Kecaman Suharto terhadap bekas 'kroni-kroninya' dulu, yang melepaskan
tanggung jawab dan kini menampilkan diri  sebagai jago-jago reformasi,
seperti a.l. Ginanjar, Harmoko, Sarwono Kusumaatmaja dll, adalah
peringatan Suharto pada tokoh-tokoh itu bahwa mereka tidak semudah itu
'lompat pagar dan ganti kereta' dan menjadi 'bunglon politik' demi ambisi
untuk berkuasa kembali. Suharto tidak pula lupa untuk mengemukakan bahwa
biar bagaimanapun ia juga punya 'jasa' di waktu yang lampau, yang tidak
boleh dilupakan. Betul saja, tak lama kemudian terdengarlah  suara senada
yang menyarankan agar pengadilan Suharto nantinya seyogianya simbolis saja,
dan kemudian dimaafkan, mengingat 'jasa-jasanya' di waktu yang lalu.

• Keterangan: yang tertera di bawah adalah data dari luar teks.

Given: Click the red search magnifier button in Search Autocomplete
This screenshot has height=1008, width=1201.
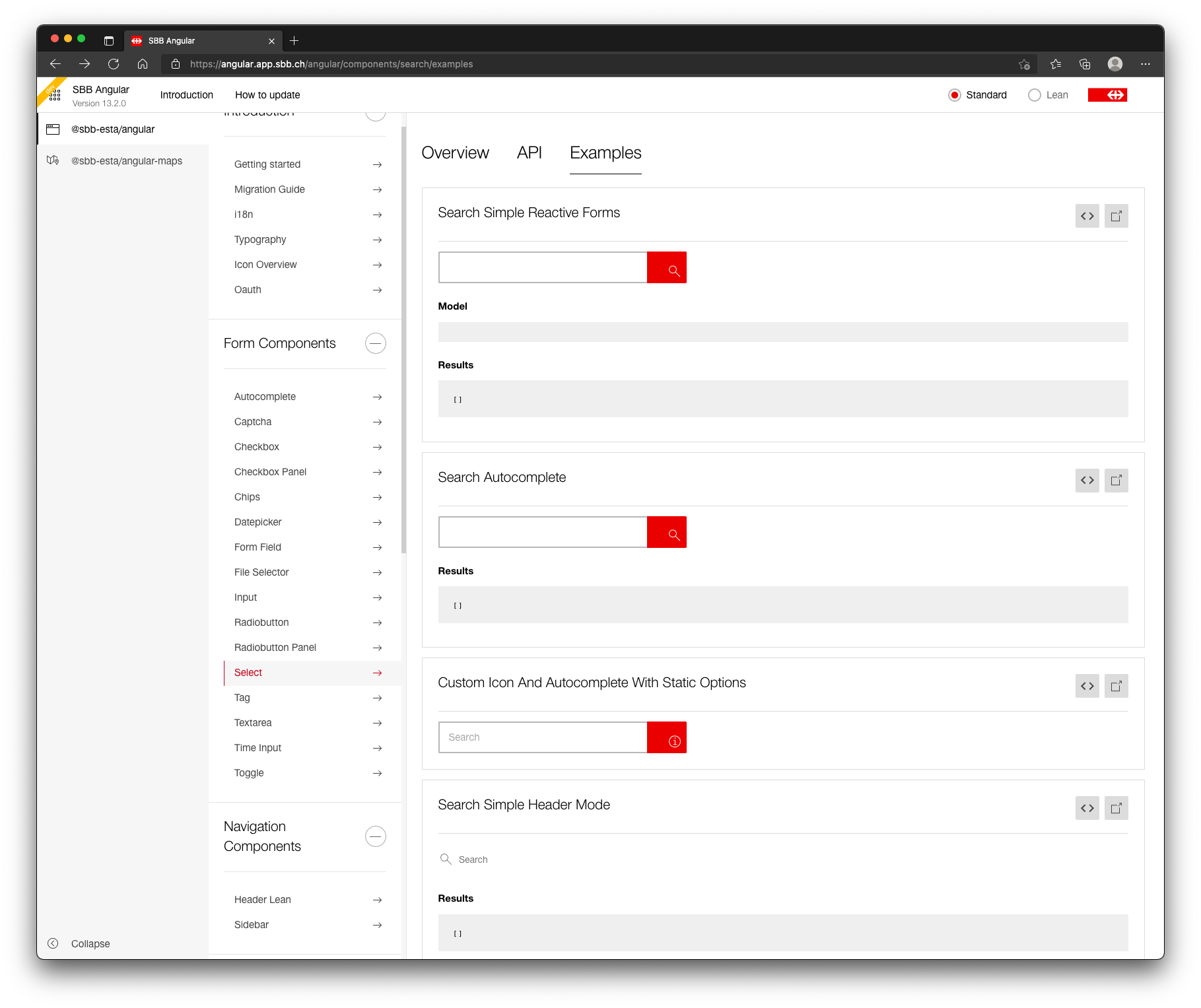Looking at the screenshot, I should click(x=666, y=532).
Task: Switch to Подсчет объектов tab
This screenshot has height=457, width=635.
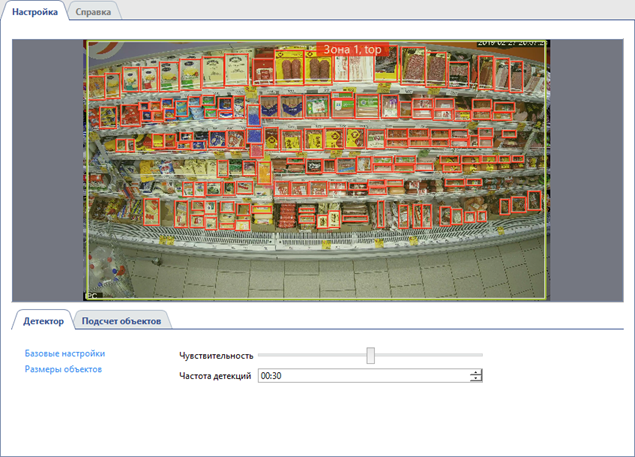Action: [x=123, y=320]
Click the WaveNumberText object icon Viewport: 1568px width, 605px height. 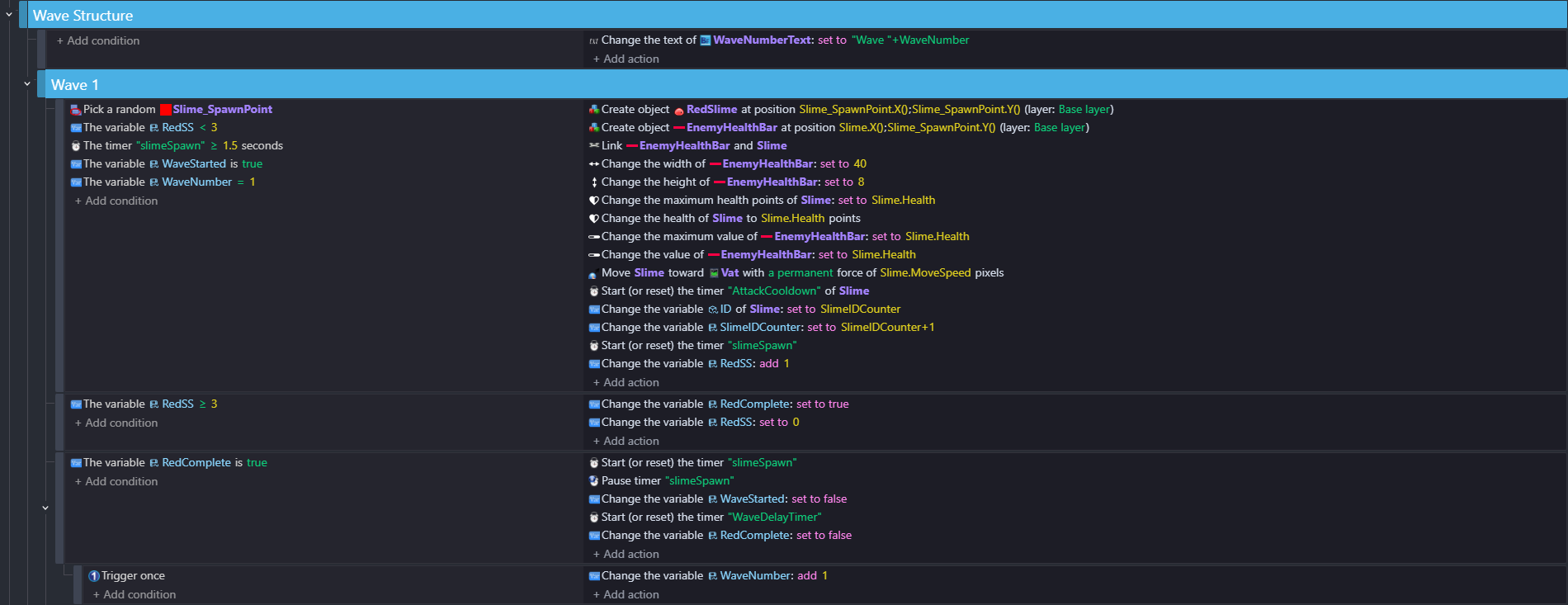click(706, 40)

Suharto juga bisa mengerahkan demo di depan Kejaksaan Agung untuk menuntut
agar pemeriksaan dan pelacakan terhdap prilaku KKN-nya di masa lampau ,
segera dihentikan..
Sebelum itu telah ada pula yang berdemo membela Tutut. Tanpa
membesar-besarkan kekuatan keluarga Cendana sebagai salah satu pilar dari
kekuatan Statusquo, jurus-jurus yang ditampilkan oleh Suharto perlu sekali
dicermati dan tidak diremehkan.

II.  Apa yang diharapkan dari kekuatan Reformasi dan Demokrasi.
Yang pertama-tama diharapkan dari kekuatan politik dan moral dari gerakan
reformasi dan demokrasi ialah supaya jangan ketularan  ulah 'perang dalam'
di kalangan kekuatan Statusquo, demi kepentingan sendiri.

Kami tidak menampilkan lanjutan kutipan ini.